We now need to know what is going on. There are basically two main ways to see the workflows that are running: by printing the workflow list or a single workflow report.
  • Workflow list

    From the command line we run:

    >> verdi workflow list
    

    This will list all the running workflows, showing the state of each step and each calculation (and, when present, each sub-workflow). It is the fastest way to have a snapshot of what your AiiDA workflow daemon is working on. An example output right after the AddnumbersWorkflow submission should be:

    + Workflow AddnumbersWorkflow (pk: 76) is RUNNING [0h:00m:14s ago]
    |-* Step: start [->stage2] is RUNNING
    | | Calculation ('Number sum', pk: 739) is TOSUBMIT
    |
    

    The pk number of each workflow is reported, a unique ID identifying that specific execution of the workflow, something necessary to retrieve it at any other time in the future (as explained in the next point).

  • Workflow report

    As explained, each workflow is equipped with a reporting facility the user can use to log any intermediate information, useful to debug the state or show some details. Moreover the report is also used by AiiDA as an error reporting tool: in case of errors encountered during the execution, the AiiDA daemon will copy the entire stack trace in the workflow report before halting its execution. To access the report we need the specific pk of the workflow. From the command line you would run:

    verdi workflow report PK_NUMBER
    

    while from the verdi shell the same operation requires to use the get_report() method:

    >> load_workflow(PK_NUMBER).get_report()
    

    In both variants, PK_NUMBER is the pk number of the workflow we want the report of. The load_workflow function loads a Workflow instance from its pk number, or from its uuid (given as a string).

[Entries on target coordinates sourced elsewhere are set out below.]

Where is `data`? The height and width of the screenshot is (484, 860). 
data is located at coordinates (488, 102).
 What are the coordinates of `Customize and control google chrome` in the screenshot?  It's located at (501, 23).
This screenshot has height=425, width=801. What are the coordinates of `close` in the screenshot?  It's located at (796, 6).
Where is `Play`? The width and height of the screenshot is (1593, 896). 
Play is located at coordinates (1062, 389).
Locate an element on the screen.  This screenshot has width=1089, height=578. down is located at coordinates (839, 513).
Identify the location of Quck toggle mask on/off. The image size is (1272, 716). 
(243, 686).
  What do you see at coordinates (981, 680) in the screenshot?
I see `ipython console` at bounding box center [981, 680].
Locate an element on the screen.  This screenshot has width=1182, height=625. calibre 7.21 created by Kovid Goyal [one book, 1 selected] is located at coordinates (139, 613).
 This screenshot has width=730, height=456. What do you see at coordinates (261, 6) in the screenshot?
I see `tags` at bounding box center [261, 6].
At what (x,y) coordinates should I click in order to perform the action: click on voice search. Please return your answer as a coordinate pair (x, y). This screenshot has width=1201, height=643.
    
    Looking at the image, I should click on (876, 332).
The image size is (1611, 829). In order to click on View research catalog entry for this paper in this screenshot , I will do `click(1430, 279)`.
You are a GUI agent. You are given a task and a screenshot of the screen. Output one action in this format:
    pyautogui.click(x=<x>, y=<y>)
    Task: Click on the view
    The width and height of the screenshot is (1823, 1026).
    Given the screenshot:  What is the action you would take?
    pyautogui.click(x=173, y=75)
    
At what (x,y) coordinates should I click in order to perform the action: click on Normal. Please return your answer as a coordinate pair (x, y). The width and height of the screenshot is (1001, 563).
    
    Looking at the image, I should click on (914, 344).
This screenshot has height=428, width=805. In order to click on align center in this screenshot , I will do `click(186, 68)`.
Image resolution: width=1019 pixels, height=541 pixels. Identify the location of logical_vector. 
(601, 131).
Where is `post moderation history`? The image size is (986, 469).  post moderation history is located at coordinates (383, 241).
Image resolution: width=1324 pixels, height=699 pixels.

    Once launched, the workflows will be handled by the daemon until the final step or until some error occurs. In the last case, the workflow gets halted and the report can be checked to understand what happened.

  • Workflow result

    As explained, when all the calculations are done it is useful to tag some nodes or quantities as results, using a custom string to be later searched and retrieved. This method works on the entire workflow and not on a single step.

    To access the results we need the specific pk of the workflow. From the verdi shell, you can use the get_report() method:

    >> load_workflow(PK_NUMBER).get_results()
    

    In both variants, PK_NUMBER is the pk number of the workflow we want the report of.

  • Killing a workflow

    A user can also kill a workflow while it is running. This can be done with the following verdi command:

    >> verdi workflow kill PK_NUMBER_1 PK_NUMBER_2 PK_NUMBER_N
    

    where several pk numbers can be given. A prompt will ask for a confirmation; this can be avoided by using the -f option.

    An alternative way to kill an individual workflow is to use the kill method. In the verdi shell type:

    >> load_workflow(PK_NUMBER).kill()
    

Exercise

In the exercise you have to write a workflow for the addition of six numbers, using the workflow we just wrote as subworkflows.

For this workflow use:

  • Input parameters:
    params = {“w1”: {“a”: 2, “b”: 2.1, “c”: 1}, “w2”: {“a”: 2, “b”: 2.1, “c”: 4}}
  • start step:
    Use two sub workflows (the ones developed above) for the addition of three numbers:
    • Sub workflow with input w1 and calculate its sum (temp_result1)
    • Sub workflow with input w2 and calculate its sum (temp_result2)
  • stage2 step:
    final_result = temp_result1 + temp_result2 Add final_result to the workflow results and exit the workflow.

Some notes and tips:

  • You can attach a subworkflow similarly to how you attach a calculation: in the step, create the new subworkflow, set its parameters using set_parameters, store it, call the start() method, and then call self.attach_workflow(wobject) to attach it to the current step.
  • If you want to pass intermediate data from one step to another, you can set the data as a workflow attibute: in a step, call self.add_attribute(attr_name, attr_value), and retrieve it in another step using attr_value = self.get_attribute(attr_name). Values can be any JSON-serializable value, or an AiiDA node.